◆ Work to be completed
Transcribe word for word the lines spanning the line with "The height and width of the screenshot is (925, 1580)." through the end of the records.

******

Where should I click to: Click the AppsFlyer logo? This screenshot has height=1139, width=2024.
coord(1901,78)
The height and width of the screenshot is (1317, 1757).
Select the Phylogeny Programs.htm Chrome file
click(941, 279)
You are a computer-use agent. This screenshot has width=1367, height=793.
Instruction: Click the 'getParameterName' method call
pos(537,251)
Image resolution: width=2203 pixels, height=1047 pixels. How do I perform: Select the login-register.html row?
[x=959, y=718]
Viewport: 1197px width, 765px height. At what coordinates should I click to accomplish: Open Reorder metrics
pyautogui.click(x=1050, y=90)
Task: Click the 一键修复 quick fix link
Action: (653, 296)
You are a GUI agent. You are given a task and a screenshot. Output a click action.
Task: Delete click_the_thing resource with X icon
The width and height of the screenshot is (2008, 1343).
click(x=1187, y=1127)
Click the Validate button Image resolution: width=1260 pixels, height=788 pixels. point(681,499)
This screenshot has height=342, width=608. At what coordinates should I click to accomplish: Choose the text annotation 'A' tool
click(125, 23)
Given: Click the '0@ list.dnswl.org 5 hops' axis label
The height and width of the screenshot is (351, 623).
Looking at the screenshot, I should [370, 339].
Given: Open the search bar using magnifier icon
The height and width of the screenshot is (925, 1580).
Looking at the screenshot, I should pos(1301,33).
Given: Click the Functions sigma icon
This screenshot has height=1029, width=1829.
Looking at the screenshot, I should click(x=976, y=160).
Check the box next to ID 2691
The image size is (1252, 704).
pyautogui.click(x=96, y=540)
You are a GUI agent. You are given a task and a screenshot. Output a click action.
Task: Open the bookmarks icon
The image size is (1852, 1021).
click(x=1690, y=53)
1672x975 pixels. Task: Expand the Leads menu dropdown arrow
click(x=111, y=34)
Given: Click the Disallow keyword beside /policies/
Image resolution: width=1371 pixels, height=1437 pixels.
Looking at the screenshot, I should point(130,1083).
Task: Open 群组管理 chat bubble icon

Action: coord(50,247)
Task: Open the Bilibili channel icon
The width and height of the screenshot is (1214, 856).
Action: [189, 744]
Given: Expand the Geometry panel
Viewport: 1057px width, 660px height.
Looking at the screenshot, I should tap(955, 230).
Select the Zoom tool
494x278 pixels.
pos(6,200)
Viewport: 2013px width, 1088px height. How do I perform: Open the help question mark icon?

******

◆ Answer for this exercise
The height and width of the screenshot is (925, 1580).
Looking at the screenshot, I should pos(1301,33).
Given: Click the Functions sigma icon
This screenshot has height=1029, width=1829.
Looking at the screenshot, I should click(x=976, y=160).
Check the box next to ID 2691
The image size is (1252, 704).
pyautogui.click(x=96, y=540)
You are a GUI agent. You are given a task and a screenshot. Output a click action.
Task: Open the bookmarks icon
The image size is (1852, 1021).
click(x=1690, y=53)
1672x975 pixels. Task: Expand the Leads menu dropdown arrow
click(x=111, y=34)
Given: Click the Disallow keyword beside /policies/
Image resolution: width=1371 pixels, height=1437 pixels.
Looking at the screenshot, I should point(130,1083).
Task: Open 群组管理 chat bubble icon

Action: coord(50,247)
Task: Open the Bilibili channel icon
The width and height of the screenshot is (1214, 856).
Action: [189, 744]
Given: Expand the Geometry panel
Viewport: 1057px width, 660px height.
Looking at the screenshot, I should tap(955, 230).
Select the Zoom tool
494x278 pixels.
pos(6,200)
Viewport: 2013px width, 1088px height. How do I perform: Open the help question mark icon?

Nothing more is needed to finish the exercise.